Düsseldorf

“Talking Pictures”

When, in his 1967 article “Art and Objecthood,” Michael Fried attacked the Minimalists for their theatricality, he could not have known that his critique would affect the dialogue between art and theater for decades to come. Even videos, performances, and installations became antitheatrical. But no more: Today’s films and videos feature drama, role play, and pretense—a point underlined by K21 curator Doris Krystof in her wonderfully installed exhibition “Talking Pictures.”

Theater is, above all, a form of social interaction, and as such, it has not only an aesthetic but an ethical component; both play a role in the works on view in Düsseldorf. The aesthetic aspect is perhaps most prevalent in Seven Intellectuals in Bamboo Forest, Part 1, 2003, by Yang Fudong. This five-part cycle looks back stylistically to the Shanghai film industry of the ’30s, and its exquisite images recall the light touch of traditional Chinese ink painting. Markus Schinwald’s film Dictio Pii, 2001, has a distinct aesthetic style as well. In this “conversation of the blessed,” seven characters carry out enigmatic acts (for example, one ties a chain around his face) in the rooms of a decrepit hotel in Vienna. The film is projected atop an enormous wooden box with patterned curtains in the center of the exhibition space: pure theater.

Some works make even more direct reference to the theater. In Victor Alimpiev’s double projection Wie heisst dieser Platz (What Is the Name of This Place), 2006, actors imitate the Sprechstimme (speaksinging) of Arnold Schoenberg; Keren Cytter’s film The Victim, 2006, transforms a kitchen into the site of explosive drama, using alienation effects that call to mind Brecht. An exceptionally engaging projection by Ana Torfs, The Intruder, 2004–2005, brings Maurice Maeterlinck’s 1890 play L’Intrus to life in an unconventional production.

How does a role acted on the stage relate to our role in everyday life? Danica Dakic´ examines this question in her film Role Taking, Role Making, 2004–2005, in which she follows a Roma theater group; one of the film’s characters, a very German-seeming psychologist, mulls over the dilemma of how to avoid being different and yet remain true to one’s individuality. In the five large projections of Big Hunt, 2002, Catherine Sullivan, herself a trained actor, shows scenes that she rehearsed with professional actors in the style of films by Ingmar Bergman and Arthur Penn. In Gillian Wearing’s video Trauma, 2000, masks distance people from their everyday selves and allow them to talk about traumatic events from their childhood.
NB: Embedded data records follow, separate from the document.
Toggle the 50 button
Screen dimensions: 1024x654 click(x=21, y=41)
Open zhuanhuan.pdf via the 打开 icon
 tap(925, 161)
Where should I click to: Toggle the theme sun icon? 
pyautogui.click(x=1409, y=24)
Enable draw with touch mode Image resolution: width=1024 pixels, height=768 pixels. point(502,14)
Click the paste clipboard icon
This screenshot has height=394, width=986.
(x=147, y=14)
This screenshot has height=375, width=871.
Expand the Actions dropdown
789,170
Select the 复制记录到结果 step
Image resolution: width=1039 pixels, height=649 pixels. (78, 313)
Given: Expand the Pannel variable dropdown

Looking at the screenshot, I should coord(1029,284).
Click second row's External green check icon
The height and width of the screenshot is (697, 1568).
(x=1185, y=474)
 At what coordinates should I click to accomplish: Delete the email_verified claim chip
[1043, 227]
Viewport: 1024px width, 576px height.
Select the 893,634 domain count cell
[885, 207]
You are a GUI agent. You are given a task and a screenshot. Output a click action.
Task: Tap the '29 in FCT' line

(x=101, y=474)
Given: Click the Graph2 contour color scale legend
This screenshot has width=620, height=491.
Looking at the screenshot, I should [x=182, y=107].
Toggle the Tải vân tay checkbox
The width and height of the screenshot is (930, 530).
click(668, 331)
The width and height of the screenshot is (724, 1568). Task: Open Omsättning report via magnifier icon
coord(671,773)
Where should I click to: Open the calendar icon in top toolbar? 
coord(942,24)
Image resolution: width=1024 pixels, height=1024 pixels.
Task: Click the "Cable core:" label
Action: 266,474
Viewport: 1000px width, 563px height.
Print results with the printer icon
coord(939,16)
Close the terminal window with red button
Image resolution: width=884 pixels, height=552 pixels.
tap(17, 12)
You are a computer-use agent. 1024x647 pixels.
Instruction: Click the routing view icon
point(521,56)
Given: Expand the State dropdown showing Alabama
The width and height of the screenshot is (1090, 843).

Two women with guns pursue each other in Mathilde ter Heijne’s No Depression in Heaven, 2006; the film ends with the sound of a shot being fired, but the identities of shooter and victim are not revealed. The projection is presented in a complex installation that includes two dolls, a painted wall, and a melancholy voice singing an Appalachian folk song. Garlands, 2003–2005, by T. J. Wilcox, consists of six screens of documentary material found by the artist as well as material he filmed himself, on a wide variety of subjects. Projected in a half-circle, the films are addictive; one could sit and watch for hours on end. What all the films and videos in “Talking Pictures” have in common is the nostalgic reference to old masters of cinema and theater—as if current production were the furthest thing from these artists’ minds.

Noemi Smolik

Translated from German by Jane Brodie.